## YOUR ASSIGNMENT
Write out every one of the entries below word for word, keeping each line as it stands.

## SUPPLIED MATERIAL
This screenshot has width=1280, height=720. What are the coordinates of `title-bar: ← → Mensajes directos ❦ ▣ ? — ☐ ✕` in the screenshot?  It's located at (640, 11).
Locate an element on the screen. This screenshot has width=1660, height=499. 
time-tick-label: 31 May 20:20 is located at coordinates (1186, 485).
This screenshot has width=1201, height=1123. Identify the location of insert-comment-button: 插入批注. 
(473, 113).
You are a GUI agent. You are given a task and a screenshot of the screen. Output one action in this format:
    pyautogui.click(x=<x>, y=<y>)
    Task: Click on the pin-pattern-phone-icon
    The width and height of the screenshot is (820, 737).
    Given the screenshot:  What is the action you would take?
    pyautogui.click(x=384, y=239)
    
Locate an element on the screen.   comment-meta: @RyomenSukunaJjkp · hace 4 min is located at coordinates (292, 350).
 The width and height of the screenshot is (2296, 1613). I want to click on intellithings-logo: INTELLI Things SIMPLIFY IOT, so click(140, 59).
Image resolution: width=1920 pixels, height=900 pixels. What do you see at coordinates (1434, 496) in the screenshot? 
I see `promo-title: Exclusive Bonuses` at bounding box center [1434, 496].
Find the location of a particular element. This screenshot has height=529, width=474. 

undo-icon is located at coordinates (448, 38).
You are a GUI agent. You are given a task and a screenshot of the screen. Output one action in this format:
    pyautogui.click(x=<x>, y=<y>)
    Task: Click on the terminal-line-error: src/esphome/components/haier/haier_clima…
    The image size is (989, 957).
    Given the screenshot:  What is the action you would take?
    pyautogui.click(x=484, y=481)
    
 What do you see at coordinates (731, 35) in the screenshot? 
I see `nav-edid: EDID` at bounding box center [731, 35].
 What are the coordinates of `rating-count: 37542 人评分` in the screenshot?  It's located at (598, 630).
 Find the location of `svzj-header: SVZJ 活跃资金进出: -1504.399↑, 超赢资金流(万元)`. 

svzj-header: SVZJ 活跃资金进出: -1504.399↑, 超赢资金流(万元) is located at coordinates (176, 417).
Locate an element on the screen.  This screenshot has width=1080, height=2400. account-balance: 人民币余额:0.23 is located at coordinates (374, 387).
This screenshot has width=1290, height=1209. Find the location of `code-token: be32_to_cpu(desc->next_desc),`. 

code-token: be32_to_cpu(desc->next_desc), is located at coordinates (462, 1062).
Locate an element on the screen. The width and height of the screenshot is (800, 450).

## WORKED SOLUTION
This screenshot has width=1280, height=720. What are the coordinates of `title-bar: ← → Mensajes directos ❦ ▣ ? — ☐ ✕` in the screenshot?  It's located at (640, 11).
Locate an element on the screen. This screenshot has width=1660, height=499. 
time-tick-label: 31 May 20:20 is located at coordinates (1186, 485).
This screenshot has width=1201, height=1123. Identify the location of insert-comment-button: 插入批注. 
(473, 113).
You are a GUI agent. You are given a task and a screenshot of the screen. Output one action in this format:
    pyautogui.click(x=<x>, y=<y>)
    Task: Click on the pin-pattern-phone-icon
    The width and height of the screenshot is (820, 737).
    Given the screenshot:  What is the action you would take?
    pyautogui.click(x=384, y=239)
    
Locate an element on the screen.   comment-meta: @RyomenSukunaJjkp · hace 4 min is located at coordinates (292, 350).
 The width and height of the screenshot is (2296, 1613). I want to click on intellithings-logo: INTELLI Things SIMPLIFY IOT, so click(140, 59).
Image resolution: width=1920 pixels, height=900 pixels. What do you see at coordinates (1434, 496) in the screenshot? 
I see `promo-title: Exclusive Bonuses` at bounding box center [1434, 496].
Find the location of a particular element. This screenshot has height=529, width=474. 

undo-icon is located at coordinates (448, 38).
You are a GUI agent. You are given a task and a screenshot of the screen. Output one action in this format:
    pyautogui.click(x=<x>, y=<y>)
    Task: Click on the terminal-line-error: src/esphome/components/haier/haier_clima…
    The image size is (989, 957).
    Given the screenshot:  What is the action you would take?
    pyautogui.click(x=484, y=481)
    
 What do you see at coordinates (731, 35) in the screenshot? 
I see `nav-edid: EDID` at bounding box center [731, 35].
 What are the coordinates of `rating-count: 37542 人评分` in the screenshot?  It's located at (598, 630).
 Find the location of `svzj-header: SVZJ 活跃资金进出: -1504.399↑, 超赢资金流(万元)`. 

svzj-header: SVZJ 活跃资金进出: -1504.399↑, 超赢资金流(万元) is located at coordinates (176, 417).
Locate an element on the screen.  This screenshot has width=1080, height=2400. account-balance: 人民币余额:0.23 is located at coordinates (374, 387).
This screenshot has width=1290, height=1209. Find the location of `code-token: be32_to_cpu(desc->next_desc),`. 

code-token: be32_to_cpu(desc->next_desc), is located at coordinates (462, 1062).
Locate an element on the screen. The width and height of the screenshot is (800, 450).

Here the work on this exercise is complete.